I was in a meeting today listening to a presentation about the Library of Congress Name Authority File and I got it into my head to see if I could quickly graph record creation by year. Part of this might’ve been prompted by sitting next to Kevin Ford, who was multi-tasking by what looked like loading some MARC data into id.loc.gov.

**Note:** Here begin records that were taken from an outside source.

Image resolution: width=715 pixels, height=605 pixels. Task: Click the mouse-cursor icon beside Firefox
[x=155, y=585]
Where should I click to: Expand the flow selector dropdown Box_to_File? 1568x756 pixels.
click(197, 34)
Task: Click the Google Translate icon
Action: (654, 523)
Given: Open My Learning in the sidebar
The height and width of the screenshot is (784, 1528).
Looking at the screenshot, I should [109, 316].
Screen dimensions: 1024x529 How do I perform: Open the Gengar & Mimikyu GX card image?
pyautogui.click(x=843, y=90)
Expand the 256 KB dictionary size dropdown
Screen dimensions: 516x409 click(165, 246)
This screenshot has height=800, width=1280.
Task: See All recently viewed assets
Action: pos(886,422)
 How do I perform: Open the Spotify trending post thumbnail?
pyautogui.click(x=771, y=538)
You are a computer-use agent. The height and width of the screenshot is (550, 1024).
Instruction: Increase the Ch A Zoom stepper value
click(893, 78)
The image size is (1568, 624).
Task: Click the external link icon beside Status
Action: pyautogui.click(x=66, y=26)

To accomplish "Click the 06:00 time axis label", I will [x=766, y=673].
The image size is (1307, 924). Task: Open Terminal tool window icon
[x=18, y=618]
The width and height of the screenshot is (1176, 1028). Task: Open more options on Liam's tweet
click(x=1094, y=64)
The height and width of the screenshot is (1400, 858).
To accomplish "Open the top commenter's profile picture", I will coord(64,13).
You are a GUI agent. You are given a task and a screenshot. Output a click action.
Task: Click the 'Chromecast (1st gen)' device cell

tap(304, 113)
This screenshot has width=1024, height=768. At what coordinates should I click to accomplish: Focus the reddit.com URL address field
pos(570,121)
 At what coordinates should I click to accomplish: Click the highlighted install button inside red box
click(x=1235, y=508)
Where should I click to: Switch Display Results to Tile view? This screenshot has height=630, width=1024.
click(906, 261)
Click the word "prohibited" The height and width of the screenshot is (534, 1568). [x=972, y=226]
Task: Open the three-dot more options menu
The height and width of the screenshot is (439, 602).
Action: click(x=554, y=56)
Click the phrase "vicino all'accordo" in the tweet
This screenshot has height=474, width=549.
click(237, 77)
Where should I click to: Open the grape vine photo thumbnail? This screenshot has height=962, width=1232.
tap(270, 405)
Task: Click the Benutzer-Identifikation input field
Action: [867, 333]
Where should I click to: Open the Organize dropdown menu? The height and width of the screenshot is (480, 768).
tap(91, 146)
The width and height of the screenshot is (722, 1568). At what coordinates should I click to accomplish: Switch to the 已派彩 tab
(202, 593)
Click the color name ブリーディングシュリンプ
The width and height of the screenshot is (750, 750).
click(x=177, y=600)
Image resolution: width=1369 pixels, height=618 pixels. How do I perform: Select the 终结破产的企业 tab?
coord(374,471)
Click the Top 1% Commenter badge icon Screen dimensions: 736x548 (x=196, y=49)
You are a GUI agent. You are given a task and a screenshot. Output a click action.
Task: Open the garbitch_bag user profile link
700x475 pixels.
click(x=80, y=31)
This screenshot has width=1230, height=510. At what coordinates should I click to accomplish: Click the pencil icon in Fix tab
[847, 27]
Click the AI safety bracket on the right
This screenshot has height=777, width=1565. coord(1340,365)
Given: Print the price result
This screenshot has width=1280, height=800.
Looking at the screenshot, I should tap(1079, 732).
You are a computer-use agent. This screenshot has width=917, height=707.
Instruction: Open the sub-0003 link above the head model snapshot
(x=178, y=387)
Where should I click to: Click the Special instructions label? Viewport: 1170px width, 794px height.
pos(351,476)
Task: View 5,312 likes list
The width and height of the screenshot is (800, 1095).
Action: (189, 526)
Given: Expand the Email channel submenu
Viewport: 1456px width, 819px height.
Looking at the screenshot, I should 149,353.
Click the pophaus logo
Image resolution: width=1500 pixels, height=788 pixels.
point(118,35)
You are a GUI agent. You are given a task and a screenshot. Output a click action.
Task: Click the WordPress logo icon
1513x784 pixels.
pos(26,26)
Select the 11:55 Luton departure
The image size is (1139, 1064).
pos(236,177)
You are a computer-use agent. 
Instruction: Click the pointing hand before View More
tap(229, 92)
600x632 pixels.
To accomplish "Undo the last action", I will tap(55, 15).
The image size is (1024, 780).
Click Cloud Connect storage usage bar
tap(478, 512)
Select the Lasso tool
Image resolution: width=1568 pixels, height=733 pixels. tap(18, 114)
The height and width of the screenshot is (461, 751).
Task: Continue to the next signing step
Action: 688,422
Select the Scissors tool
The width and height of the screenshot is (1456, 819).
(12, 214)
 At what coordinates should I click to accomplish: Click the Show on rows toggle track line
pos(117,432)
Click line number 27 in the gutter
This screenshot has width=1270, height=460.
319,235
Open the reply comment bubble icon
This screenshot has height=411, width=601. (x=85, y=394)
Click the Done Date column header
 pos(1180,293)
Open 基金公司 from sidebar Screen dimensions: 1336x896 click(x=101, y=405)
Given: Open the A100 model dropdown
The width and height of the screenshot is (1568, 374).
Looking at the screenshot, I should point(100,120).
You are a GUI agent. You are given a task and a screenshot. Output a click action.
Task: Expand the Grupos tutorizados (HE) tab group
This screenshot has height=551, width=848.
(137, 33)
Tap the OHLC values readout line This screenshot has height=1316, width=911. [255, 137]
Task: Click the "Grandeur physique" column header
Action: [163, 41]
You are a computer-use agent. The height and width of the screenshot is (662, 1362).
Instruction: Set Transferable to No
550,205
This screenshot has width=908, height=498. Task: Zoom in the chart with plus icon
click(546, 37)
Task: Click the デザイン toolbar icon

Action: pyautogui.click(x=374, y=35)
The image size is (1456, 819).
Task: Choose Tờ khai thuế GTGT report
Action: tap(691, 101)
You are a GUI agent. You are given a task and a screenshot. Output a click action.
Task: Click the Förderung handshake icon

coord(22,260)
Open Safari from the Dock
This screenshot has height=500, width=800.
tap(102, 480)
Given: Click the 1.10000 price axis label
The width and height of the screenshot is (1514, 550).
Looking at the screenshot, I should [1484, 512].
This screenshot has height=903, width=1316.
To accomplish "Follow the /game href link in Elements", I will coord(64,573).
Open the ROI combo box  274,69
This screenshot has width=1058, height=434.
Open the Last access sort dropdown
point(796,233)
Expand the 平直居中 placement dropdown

I imagine this isn’t perfect, but I thought it was kind of fun hack that demonstrates what you can get away with on the command line with some open data:

  curl http://id.loc.gov/static/data/authoritiesnames.nt.skos.gz \
    | zcat - \
    | perl -ne '/terms\/created> "(\d{4})-\d{2}-\d{2}/; print "$1\n" if $1;' \
    | sort \
    | uniq -c \
    | perl -ne 'chomp; @cols = split / +/; print "$cols[2]\t$cols[1]\n";' \
    > lcnaf-years.tsv

Which yields a tab delimited file where column 1 is the year and column 2 is the number of records created in that year. The key part is the perl one-liner on line 3 which looks for assertions like this in the ntriples rdf, and pulls out the year:

<http://id.loc.gov/authorities/names/n90608287> <http://purl.org/dc/terms/created> "1990-02-05T00:00:00"^^<http://www.w3.org/2001/XMLSchema#dateTime> .

The use of sort and uniq -c together is a handy trick my old boss Fred Lindberg taught me, for quickly generating aggregate counts from a stream of values. It works surprisingly well with quite large sets of values, because of all the work that has gone into making sort efficient.

WIth the tsv in hand I trimmed the pre-1980 values, since I think there are lots of records attributed to 1980 since that’s when OPAC came online, and I wasn’t sure what the dribs and drabs prior to 1980 represented. Then I dropped the data into ye olde chart maker (in this case GoogleDocs) and voilà:

It would be more interesting to see the results broken out by contributing NACO institution, but I don’t think that data is in the various RDF representations. I don’t even know if the records contributed by other NACO institutions are included in the LCNAF. I imagine a similar graph is available somewhere else, but it was neat that the availability of the LCNAF data meant I could get a rough answer to this passing question fairly quickly.

The numbers add up to ~7.8 million which seems within the realm of possibile correctness. But if you notice something profoundly wrong with this display please let me know!